Background: Effect of Ninjurin1 deletion in the experimental autoimmune encephalomyelitis (EAE) mice has not been examined. Results: Ninjurin1 knock-out (KO) mice are resistance to EAE due to a defect of leukocyte recruitment into lesion sites. Conclusion: Ninjurin1 is a potent target molecule for treating inflammatory diseases such as multiple sclerosis. Significance: Our study proved contribution of Ninjurin1 in EAE pathogenesis in vivo and supports the importance of its targeting strategies. Ninjurin1 is a homotypic adhesion molecule that contributes to leukocyte trafficking in experimental autoimmune encephalomyelitis (EAE), an animal model of multiple sclerosis.

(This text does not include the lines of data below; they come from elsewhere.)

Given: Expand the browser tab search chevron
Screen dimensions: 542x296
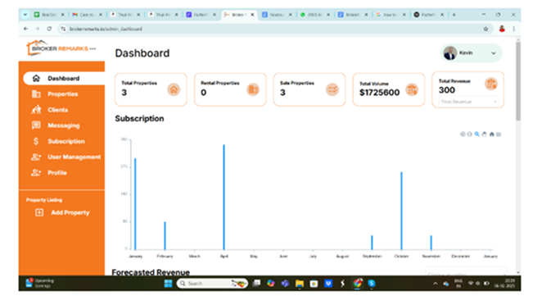Looking at the screenshot, I should pyautogui.click(x=25, y=15).
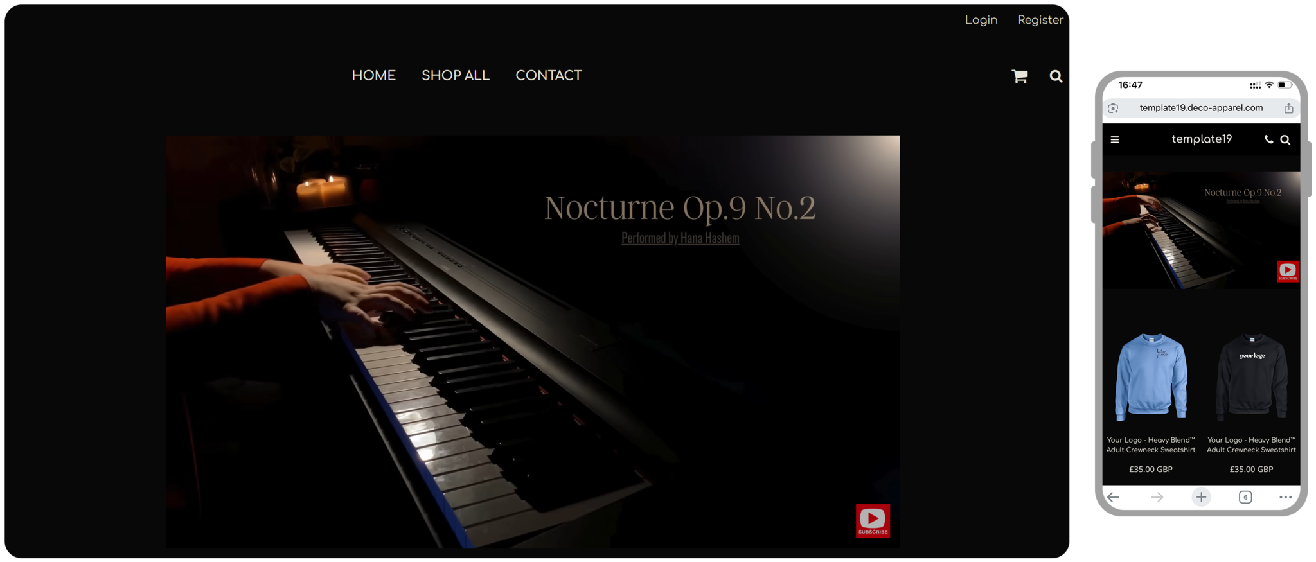Tap the mobile browser back arrow
Screen dimensions: 1316x562
[1114, 497]

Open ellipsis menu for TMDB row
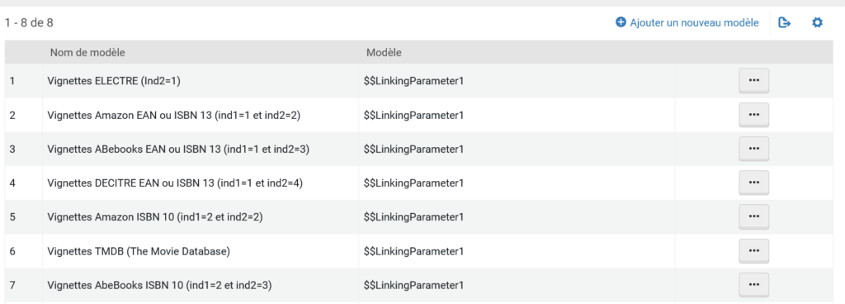(x=753, y=250)
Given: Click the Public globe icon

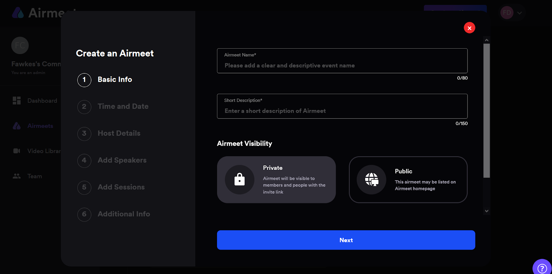Looking at the screenshot, I should (x=372, y=180).
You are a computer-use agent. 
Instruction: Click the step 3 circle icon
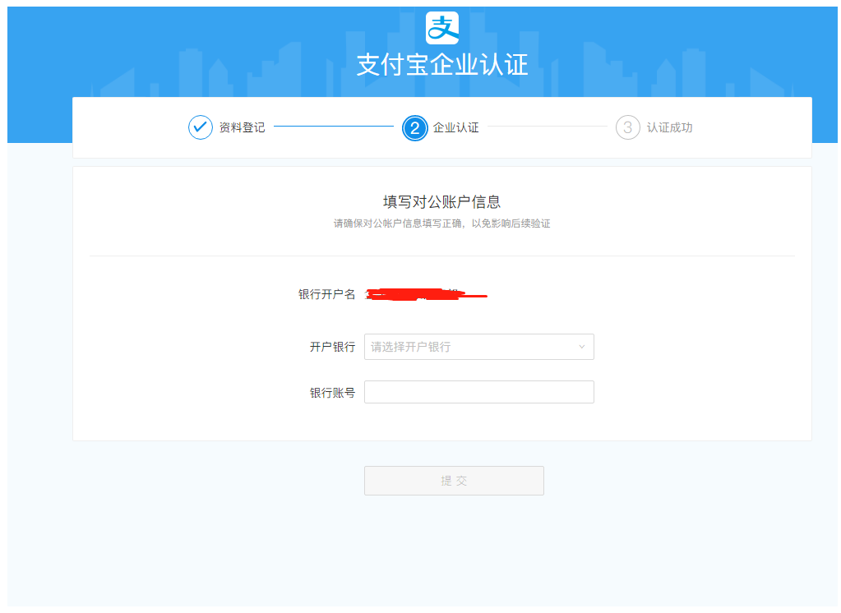(x=627, y=127)
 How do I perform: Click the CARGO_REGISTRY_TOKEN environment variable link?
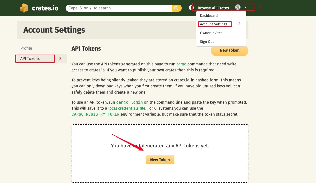96,114
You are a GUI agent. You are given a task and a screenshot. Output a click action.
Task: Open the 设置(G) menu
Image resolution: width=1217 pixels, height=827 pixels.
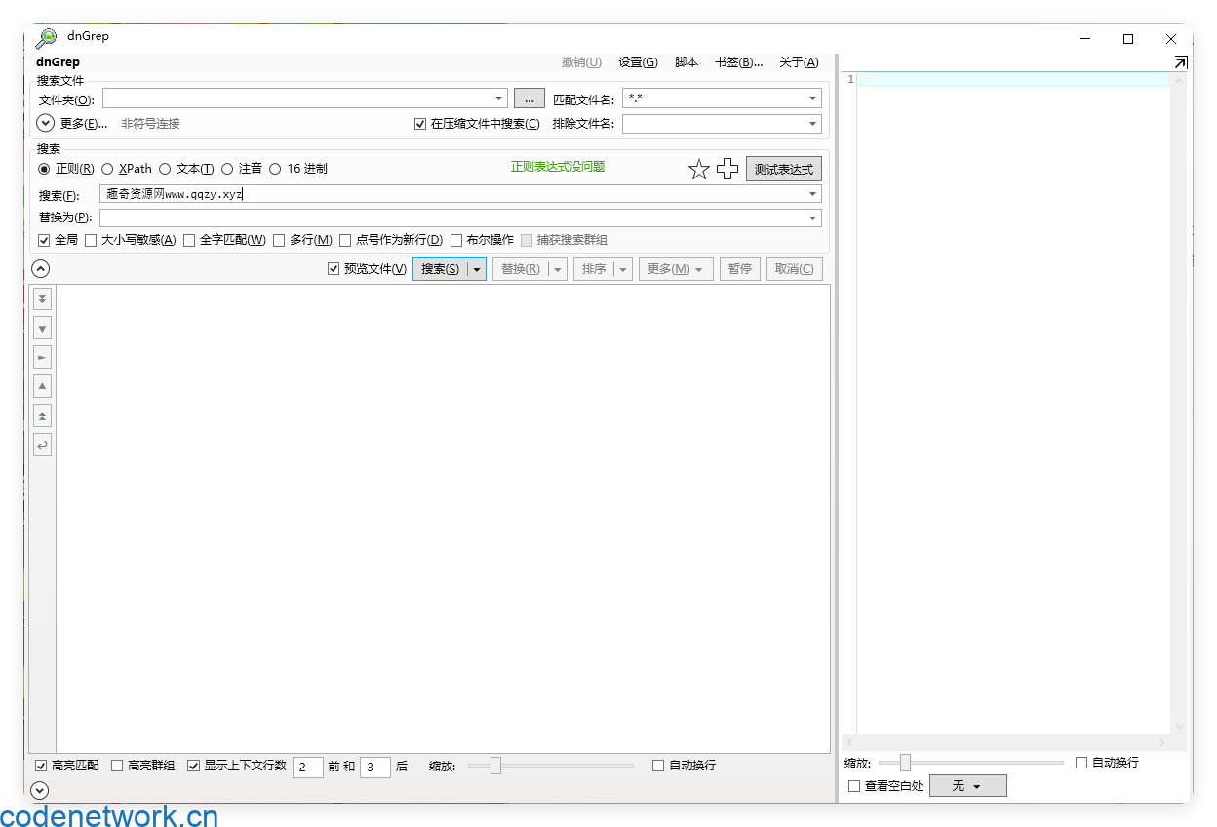(x=637, y=61)
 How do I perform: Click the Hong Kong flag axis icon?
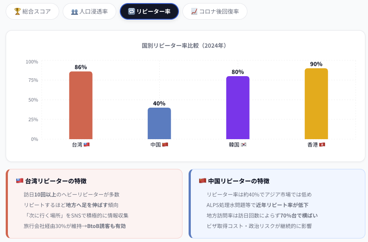[322, 144]
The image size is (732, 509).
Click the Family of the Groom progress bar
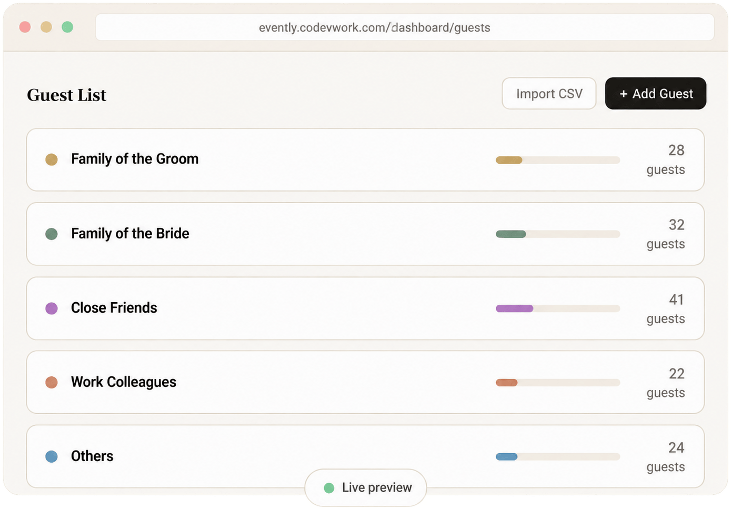tap(558, 160)
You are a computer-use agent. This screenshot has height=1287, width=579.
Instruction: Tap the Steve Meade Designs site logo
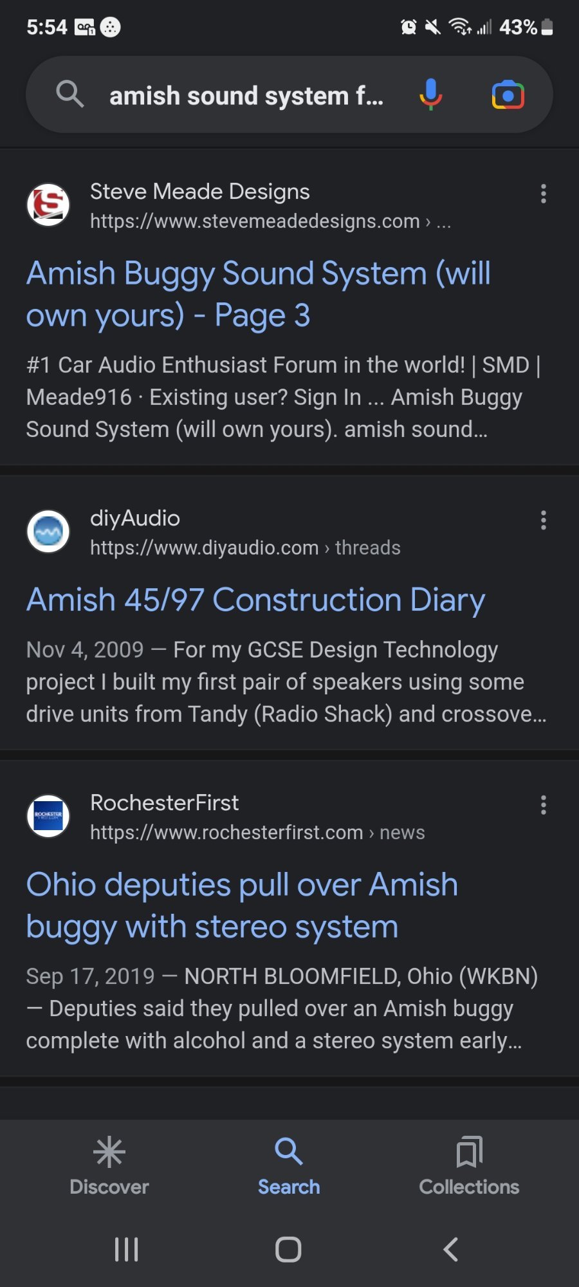coord(48,205)
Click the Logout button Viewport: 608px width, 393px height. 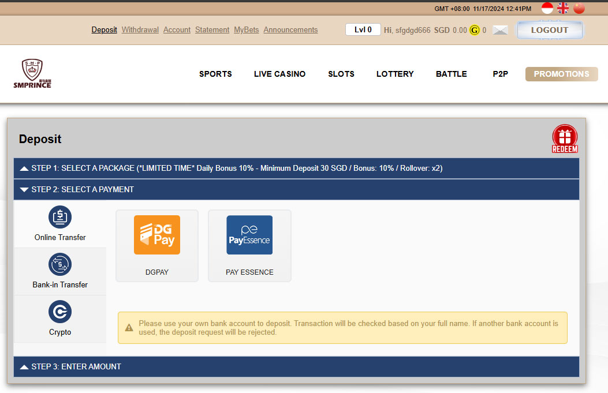click(x=549, y=30)
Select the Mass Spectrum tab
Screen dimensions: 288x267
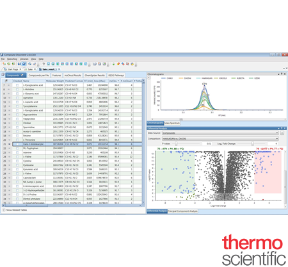click(172, 123)
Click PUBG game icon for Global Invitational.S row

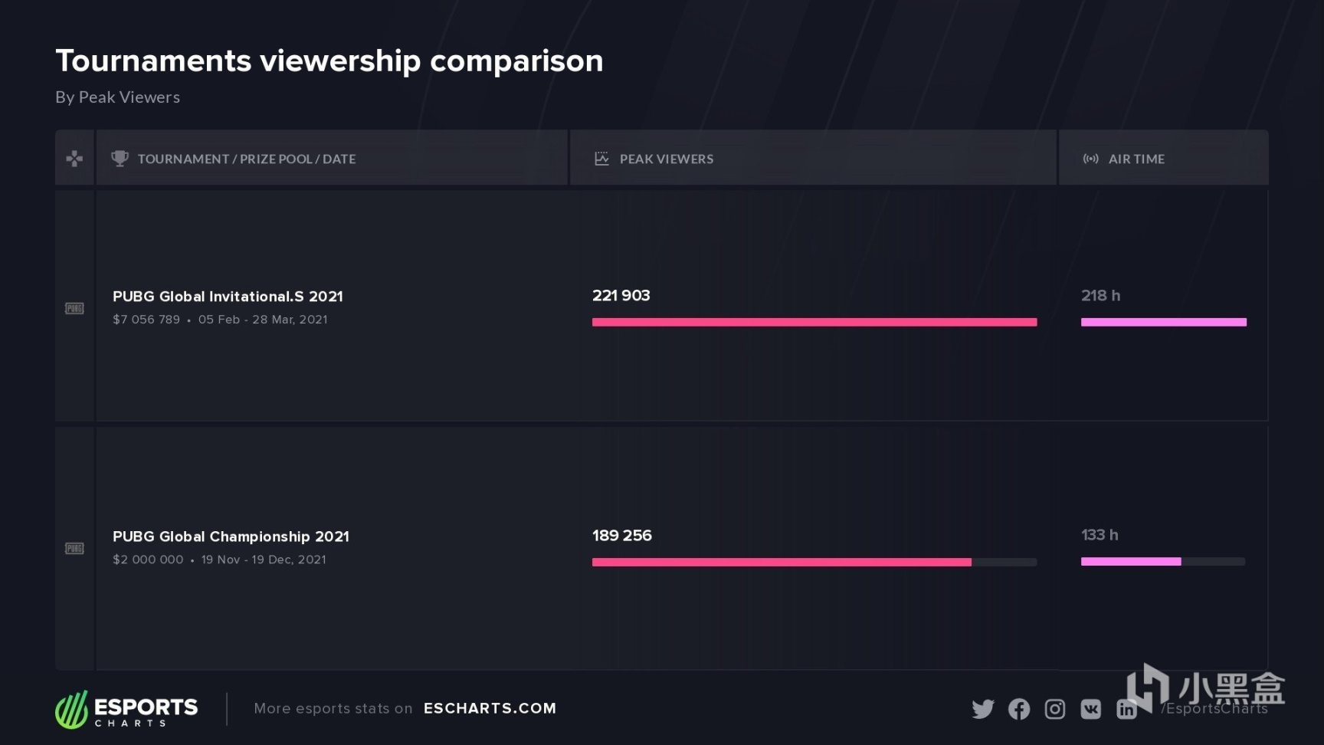(74, 308)
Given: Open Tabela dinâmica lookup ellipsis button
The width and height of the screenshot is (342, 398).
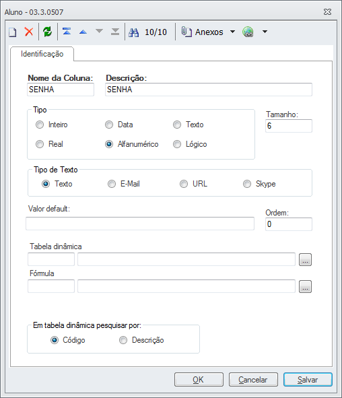Looking at the screenshot, I should click(305, 260).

However, in vivo gene deficiency animal studies have not yet been done. Here, we constructed Ninjurin1 knock-out (KO) mice and investigated the role of Ninjurin1 on leukocyte trafficking under inflammation conditions such as EAE and endotoxin-induced uveitis. Ninjurin1 KO mice attenuated EAE susceptibility by reducing leukocyte recruitment into the injury regions of the spinal cord and showed less adhesion of leukocytes on inflamed retinal vessels in endotoxin-induced uveitis mice. Moreover, the administration of a custom-made antibody (Ab(26-37)) targeting the Ninjurin1 binding domain ameliorated the EAE symptoms, showing the contribution of its adhesion activity to leukocyte trafficking. In addition, we addressed the transendothelial migration (TEM) activity of bone marrow-derived macrophages and Raw264.7 cells according to the expression level of Ninjurin1. TEM activity was decreased in Ninjurin1 KO bone marrow-derived macrophages and siNinj1 Raw264.7 cells. Consistent with this, GFP-tagged mNinj1-overexpressing Raw264.7 cells increased their TEM activity. Taken together, we have clarified the contribution of Ninjurin1 to leukocyte trafficking in vivo and delineated its direct functions to TEM, emphasizing Ninjurin1 as a beneficial therapeutic target against inflammatory diseases such as multiple sclerosis.